Mary Adeogua is sitting at the window of The Food Sermon, eating an island bowl and working at her computer. She calls the bowl a “digestible introduction” to Caribbean food, not overwhelming in the way that roti and doubles can be. Adeogua is in the fashion industry and it’s the holiday season, so she needed a place to work. When she’s not filling orders, she likes coming here with friends to enjoy the communal atmosphere and a high level of service.

Glady’s, too, makes a case for diners through upscale furnishings and service. The prices, which range from $10–$20 per entree, are roughly on par with the area’s dine-in restaurants.

When pricing the menu, Williams initially imitated restaurants in his corner of southern Crown Heights. “I was losing money,” he says, mainly as a result of sourcing. He wanted high-quality ingredients, especially meat, but halal chicken comes at a premium.

The Food Sermon, which has prices similar to Glady’s, made a list of “best cheap eats” in New York Magazine. Whether the restaurants are reasonable or pricey depends on whom you ask — and high income inequality in Crown Heights means that opinions are split on this point. Around 28 percent of families in Crown Heights fall below the poverty line; meanwhile, 25 percent of residents earn over $75,000 a year.

Williams hopes the food eventually reaches everyone, regardless of income. He’s seen his share of backlash. There were traditionalists who, following a glowing review in The New York Times, said that Williams had sold out. “Some people get annoyed,” Williams says. “Others don’t mind stepping out of the box.”

It’s impossible to please everyone, Williams has found. “People ask all the time if the fish is wild caught.” It isn’t, and Williams struggles to explain the intricacies of price and seasonal availability to demanding customers. “They never ask if my chicken was wild caught,” he laughs. “I’m doing the best I can do.”

Roachford has witnessed restaurant regulars move out of the neighborhood during her tenure at Glady’s.
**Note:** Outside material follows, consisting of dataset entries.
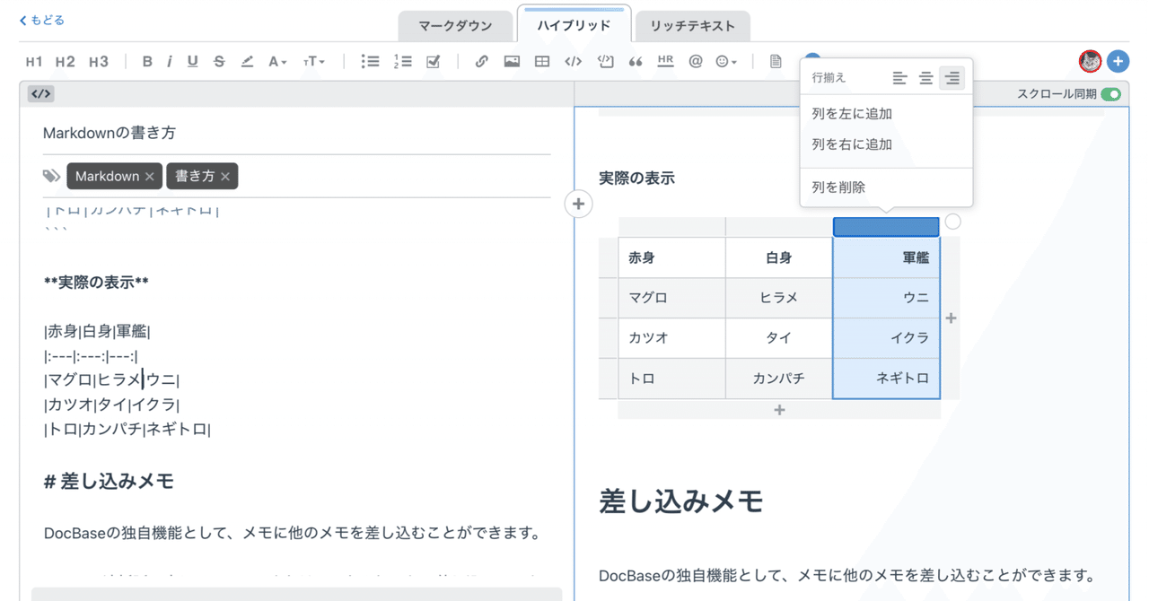The height and width of the screenshot is (601, 1149).
Task: Select the image insertion icon
Action: coord(511,61)
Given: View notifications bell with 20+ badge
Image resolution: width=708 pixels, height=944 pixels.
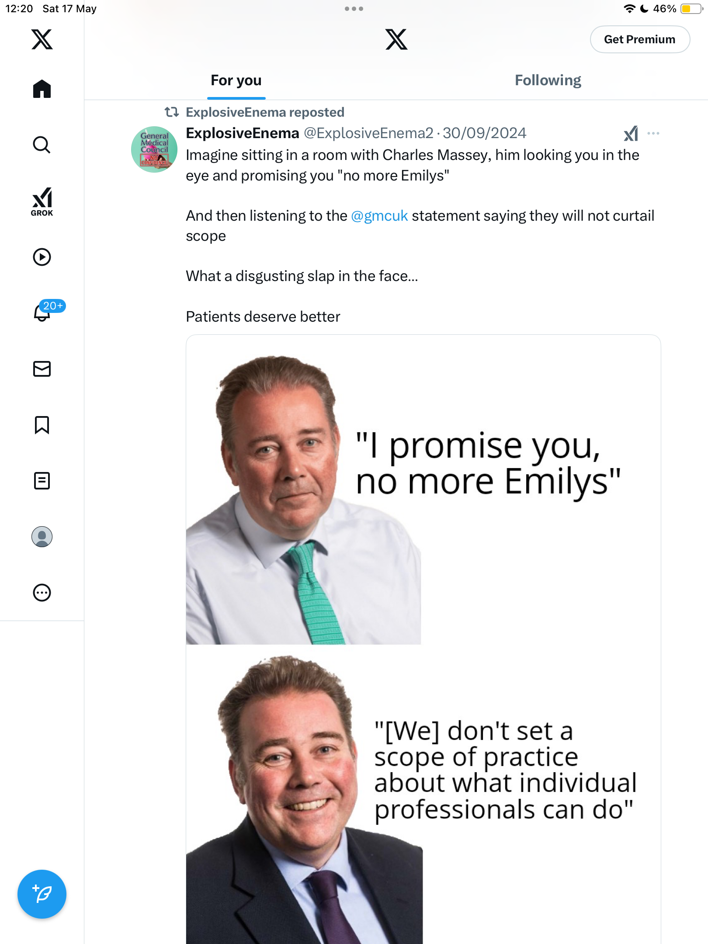Looking at the screenshot, I should [46, 311].
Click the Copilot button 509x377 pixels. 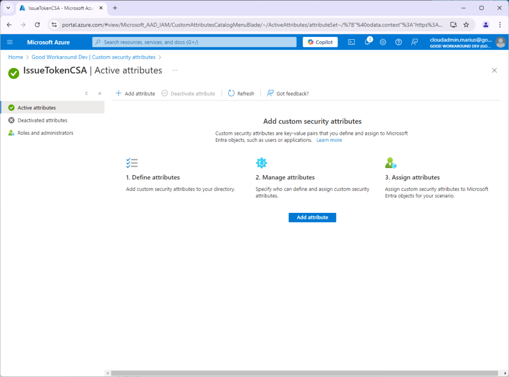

She thinks this is due to tenants refusing to renew their lease when faced with higher rents. New faces have come in to replace the old. “We get a lot of Yelpers,” she says.

For both restaurants, the nontraditional approach is paying off. Glady’s will be opening a second location in Brooklyn next year, and The Food Sermon will join the Building 77 Project in the Brooklyn Naval Yards alongside the likes of Russ & Daughters and Brooklyn Brewery.

As for the fate of no-frills, authentic Caribbean dining in Crown Heights, the future is anything but bleak. There have been closures, but openings abound.

As Mary Adeogua finishes her meal at The Food Sermon, she thinks culture will stay strong. Adeogua didn’t grown up on Caribbean food, but she sees parallels with the Nigerian food of her childhood. She thinks others can similarly be won over by the Caribbean’s singular ability to amalgamate influences and synthesize them into wholly original dishes.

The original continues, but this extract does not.